Problem to work on.
Would you restate, word for word, only the lines starting at the one with "How do I perform: Click" and ending with the final line of the entries below? Pictures stay out.

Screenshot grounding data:
== Segment start ==

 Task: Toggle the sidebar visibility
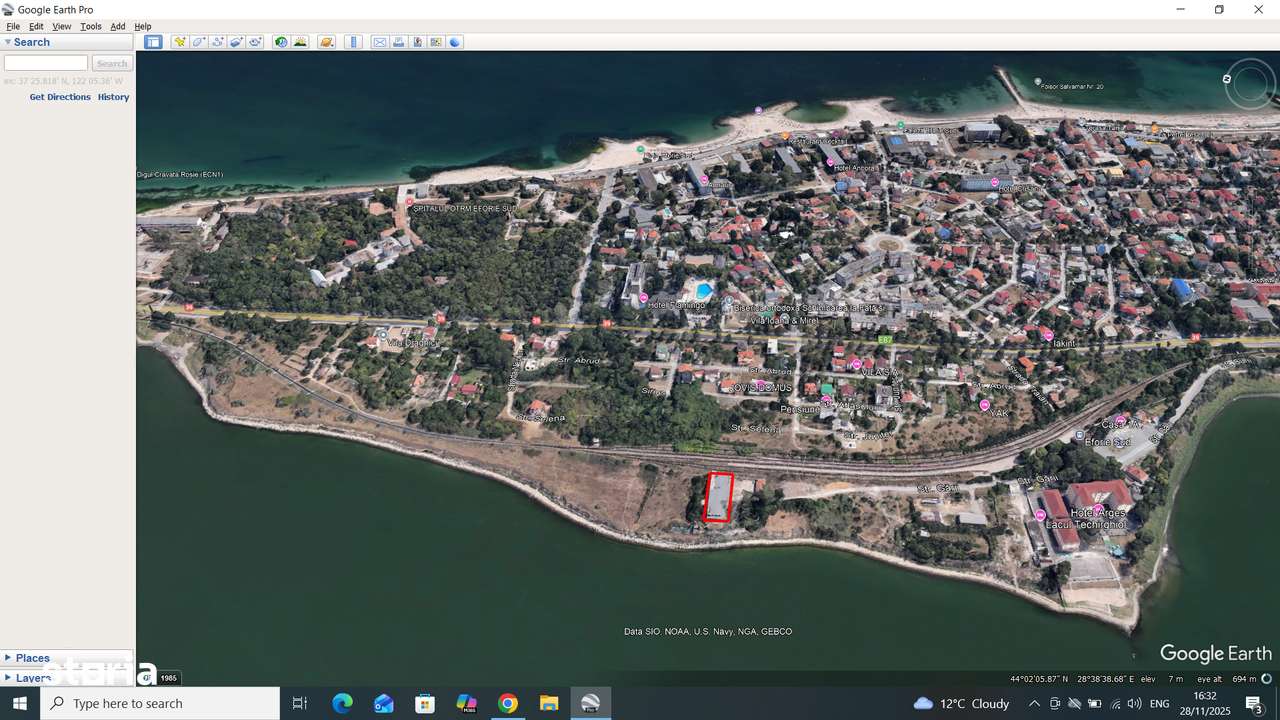coord(153,41)
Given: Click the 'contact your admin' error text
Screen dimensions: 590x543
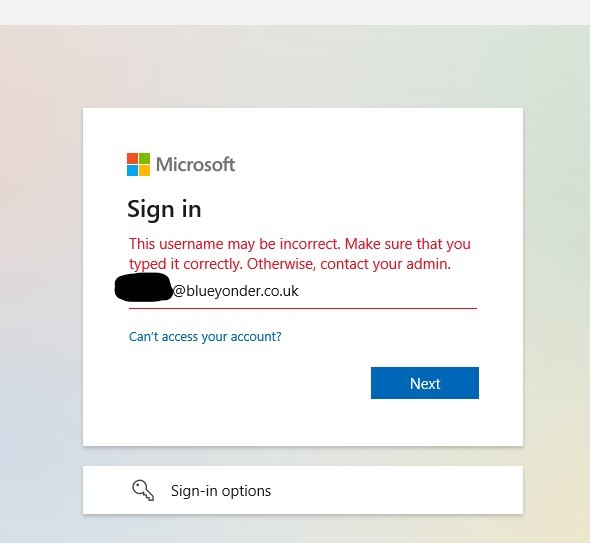Looking at the screenshot, I should [385, 264].
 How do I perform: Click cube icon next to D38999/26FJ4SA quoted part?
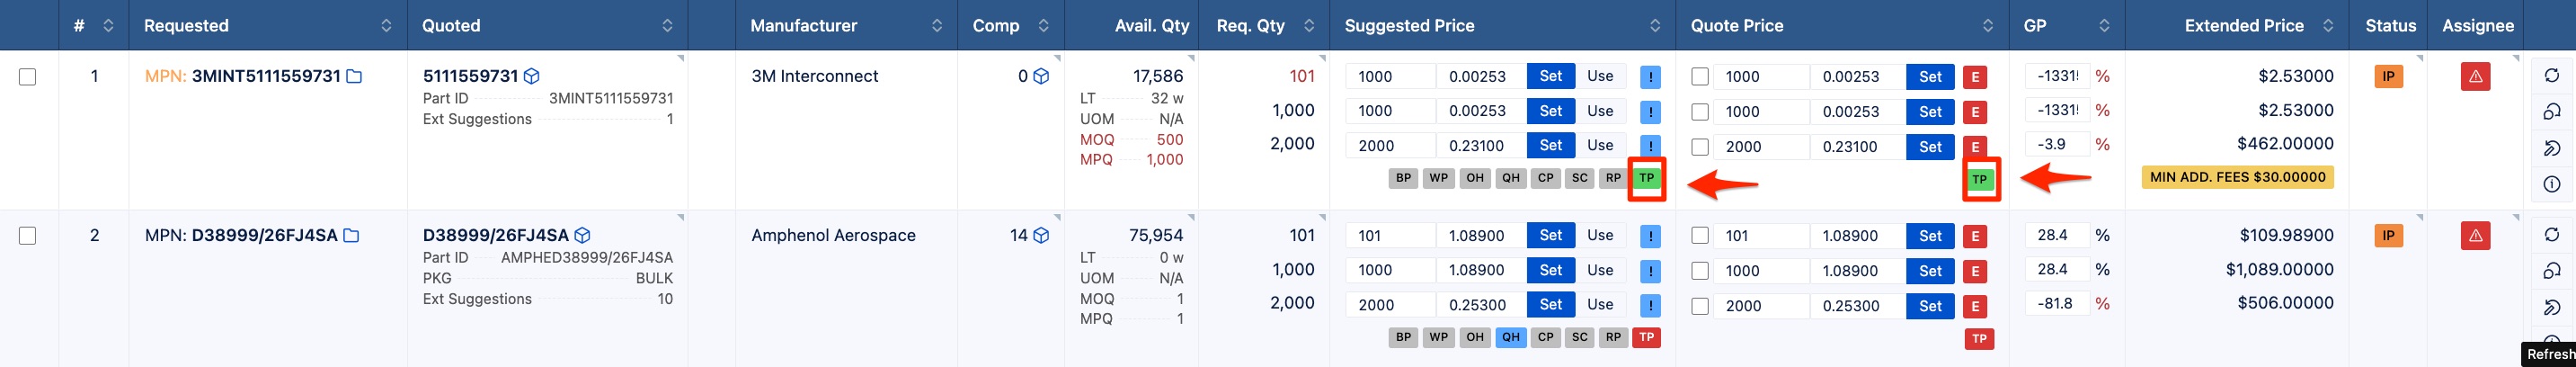click(582, 236)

== Segment end ==

Exercise solution.
 How do I perform: Click cube icon next to D38999/26FJ4SA quoted part?
click(582, 236)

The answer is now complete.